E0416

FERROELASTIC PHASE TRANSITION IN CaTiO3 PEROVSKITE Simon A T Redfern Department of Earth Sciences, University of Cambridge, Downing Street, Cambridge, CB2 3EQ, United Kingdom.

High-temperature (293 - 1523 K) X-ray powder diffraction has been used to investigate the nature of the transition from orthorhombic Pbnm to higher-symmetry polymorphs in CaTiO3. While the behavior of perovskite is often quated as a textbook example of a displacive phase transition, the nature of the high-symmetry phase in the type-mineral, CaTiO3, has been the subject of recent debate [1,2,3]. There have been suggestions that the structure transforms to an intermadiate tetragonal phase prior to the transition to cubic symmetry. In this investigation, the first X-ray powder diffraction study through the ferroelastic transition, it is demonstrated that CaTiO3 transforms directly from Pbnm to Pm3m on increasing temperature at around 1385 K. The behavior is similar to that observed in neighborite, NaMgF3, at high-temperature[4]. The temperature-dependence of the spontaneous strain in the ferroic phase has been determined, and shows that while the transition is weakly first-order, the strain conforms to near-second-order behavior over a wide temperature interval.

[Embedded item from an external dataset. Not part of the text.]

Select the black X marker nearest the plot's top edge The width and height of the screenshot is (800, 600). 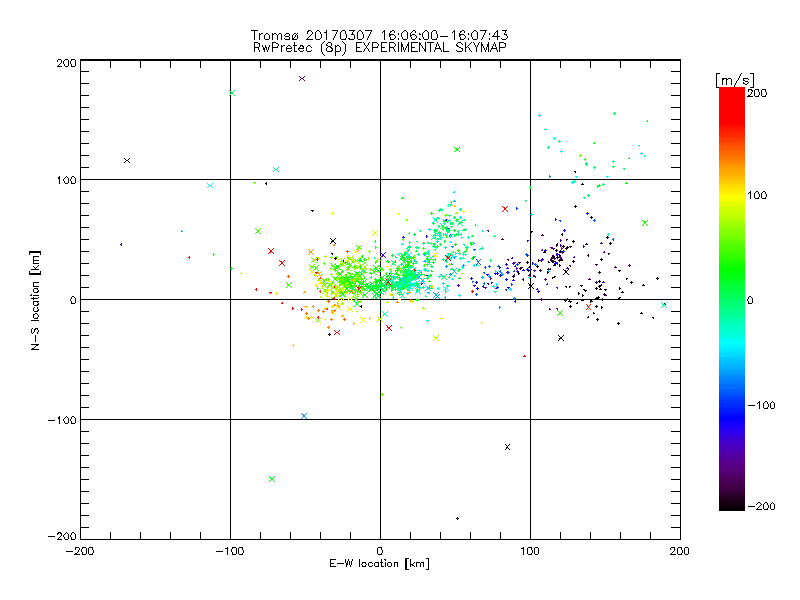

These results provide no evidence for the existence of an intermediate tetragonal phase, or of cell-doubling within the orthorhombic stability field, nor of a higher temperature transition near 1520 K as was suggested by previous calorimetric[1] and inferred from lower-temperature X-ray studies[2].

References:

1. F Guyot, P Richet, Ph Courtial, Ph Gillet (1993) Phys Chem Minerals,

20, 141-146

2. X Liu, R C Liebermann (1993) Phys Chem Minerals, 20, 171-75

3. T Vogt, W W Schmahl (1993) Europhys Lett, 24, 281-285.

4. Y Zhao, D J Weidner, J B Parise, D E Cox (1993) Phys Earth Planet Int, 76, 1-16.